Several studies suggest a possible relationship between DPN and vitamin D deficiency in type 2 DM patients, but the general pattern is in conclusive. Therefore, it is still unclear whether serum 25(OH) D levels are related to DPN risk in type 2 DM patients22).

Shebab et al. evaluated the incidence of vitamin D deficiency in 210 type 2 DM patients with and without DPN. In total, 81.5% of diabetic neuropathy patients had a vitamin D deficiency, compared with 60.4% of patients without diabetic neuropathy. Accordingly, the authors suggested that vitamin D deficiency is a risk factor of DPN5).
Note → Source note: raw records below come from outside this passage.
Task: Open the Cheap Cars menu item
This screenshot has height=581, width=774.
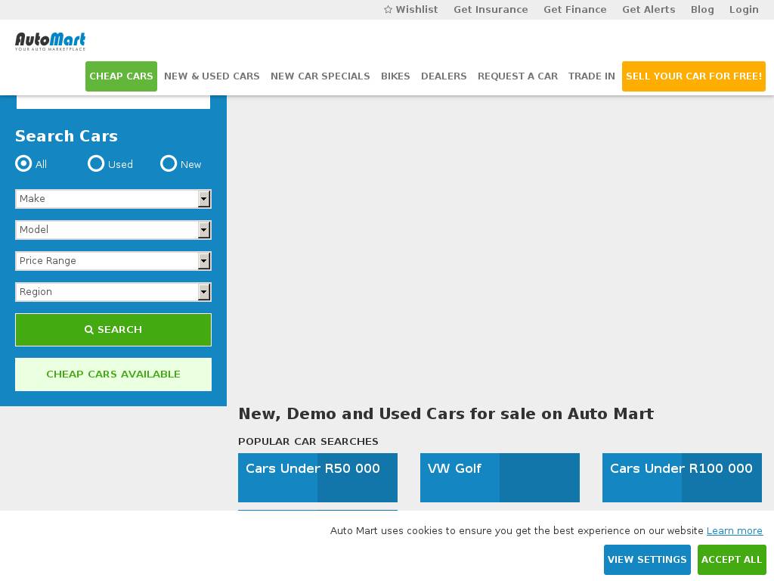Action: pos(121,76)
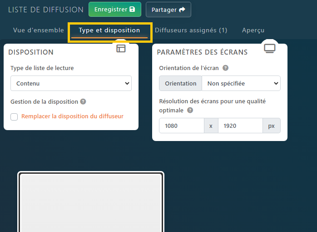Click the px unit box after the resolution fields

pos(271,126)
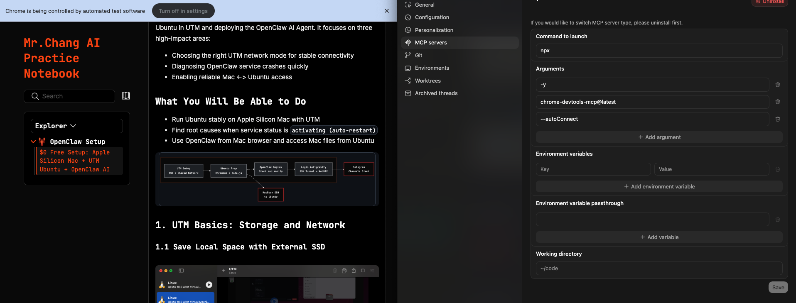Dismiss the automated test software banner
The height and width of the screenshot is (303, 796).
pyautogui.click(x=386, y=11)
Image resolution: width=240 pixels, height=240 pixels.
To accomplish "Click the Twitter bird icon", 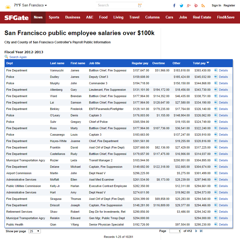I will click(x=182, y=6).
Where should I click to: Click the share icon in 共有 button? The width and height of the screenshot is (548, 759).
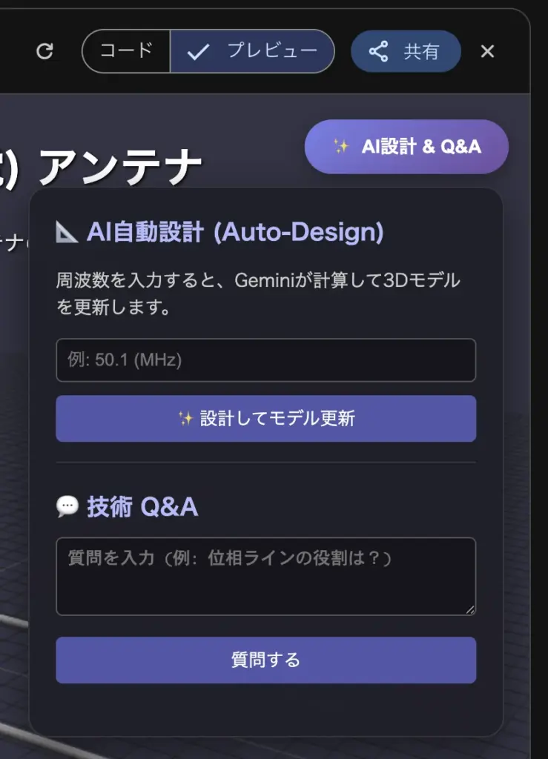pos(378,51)
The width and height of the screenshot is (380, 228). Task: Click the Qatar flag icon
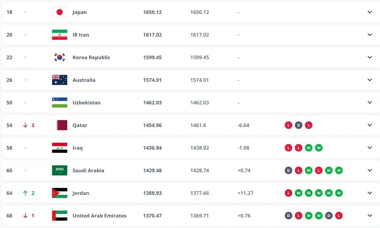pyautogui.click(x=59, y=125)
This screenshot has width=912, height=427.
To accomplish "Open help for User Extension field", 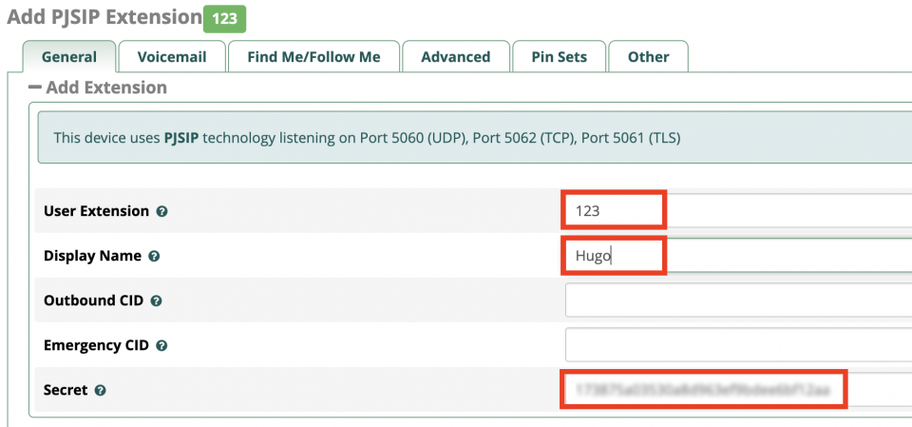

Ahmadieh et al. investigated 25(OH)D levels in diabetic neuropathy patients compared to those without neuropathy. They found lower vitamin D levels in DPN patients and suggested that 25(OH)D vitamin levels are significant predictors of diabetic neuropathy23).

Skalli et al. evaluated serum 25(OH)D levels in 111 DPN patients. They found significantly lower 25(OH) D levels in the group with DPN than without DPN24).

The results of this study were consistent with the limited literature on this issue. Vitamin D levels in diabetic patients were lower than those in the control group. Meanwhile, vitamin D levels of the DPN group were lower than those of non-neuropathic diabetes patients. Vitamin D levels had a positive correlation with IL-13 and a negative correlation with IL-17. These results suggested that vitamin D impacts DPN development via inflammatory pathogenesis.

Highlighting the pathogenesis of DPN and relationships with modifiable risk factors as well as methods for the early diagnosis of DPN could help inhibit disease progression and facilitate the development of new treatment strategies with a molecular basis. Cytokines like IL-13 and IL-17 may reflect low-grade inflammation in DM. Moreover, IL-13 might indicate DPN in type2 DM patients. Additionally, vitamin D deficiency seems to play a role in the development of DPN, and it is highly likely to be a modifiable risk factor for DPN in type 2 diabetes patients.

This study had a few limitations that should be considered. The number of patients included was relatively small. The study design was cross-sectional, and it was a single-center study. Additional studies with larger sample sizes and multi-center designs are needed to confirm the results.